FOR 17 months Swindon’s tented market has stood empty and idle.

Now there is hope it could be reopened.

Property company Panther Securities has bought the site and is now considering what to do with it.

Already the company has told the Advertiser that it would consider offers from traders to move back in.

The company says it will take around four months to refurbish the market, which closed its doors in October 2007.

Chairman Andrew Perloff said: “At the moment we are considering our options, but we certainly wouldn’t rule out reopening it as a market.

“It will need significant work done on it before that could happen but if enough traders come forward then we would certainly consider it seriously.

“We have had experience with markets and have properties all over the country.

“I don’t have any other properties in Swindon but it is a good town for us. It is centrally located and the property is a good size.”

Andrew Halliday, who ran the Gothic shop Moontanic, said he would be keen to move back.

He said: “It would take us a while to get the money together to do it because it set us back a lot having to move out of there in the first place.

“We only spent three months in the market because we weren’t told when we first started that it would be closing.

“Then we moved to Morley Street, but we just couldn’t survive there.

“We were paying three times what the market cost us. I also don’t think people really know where Morley Street is.

“Swindon needs a market.”

But Wendy Benson, from Lanterns Cafe, also known as Jumbo Snacks, said she would not want to go back to the market.

“It seems pretty mean that after the way treated us just to get us out it might end up as a market again,” she said. “I don’t think we would be going back. Most of the traders have gone now, so I’m not sure who would be interested.

“Swindon does need a market though.”

The tented market closed in October 2007 and brought down the curtain on 100 years of market trading in the town centre.

After it closed various plans were proposed for the building, including shifting it to London’s Olympic village in time for the 2012 games, but they came to nothing.

Last year councillors debated ambitious plans to put restaurants, cafes and shops on the site.
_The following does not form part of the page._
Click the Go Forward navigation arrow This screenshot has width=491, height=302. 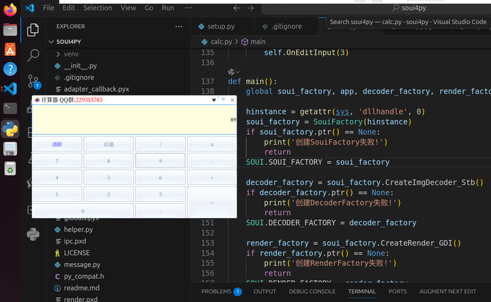250,7
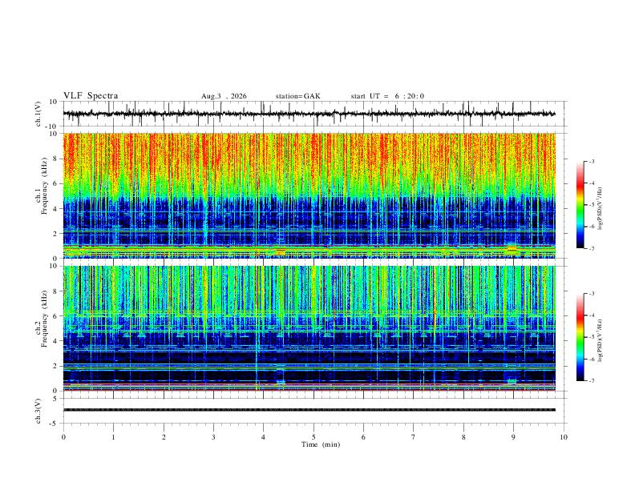635x490 pixels.
Task: Click the ch.1 spectrogram red high-frequency band
Action: (309, 155)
The scheme was deferred in February and again in May before being rejected outright in July.

Now the site is under new ownership things look different.

Joanne Taylor-Stagg, president of the Swindon Chamber of Commerce, said: “I think returning to a market would depend on how the market was done – whether it would be suitable for the town or not.

“It would need to be in keeping with the regeneration going on in the town centre.

“It wouldn’t work if you had something cheap and cheerful in the middle of a well designed and successful shopping precinct.

“However I have seen some nice markets that fit well in the areas surrounding them.”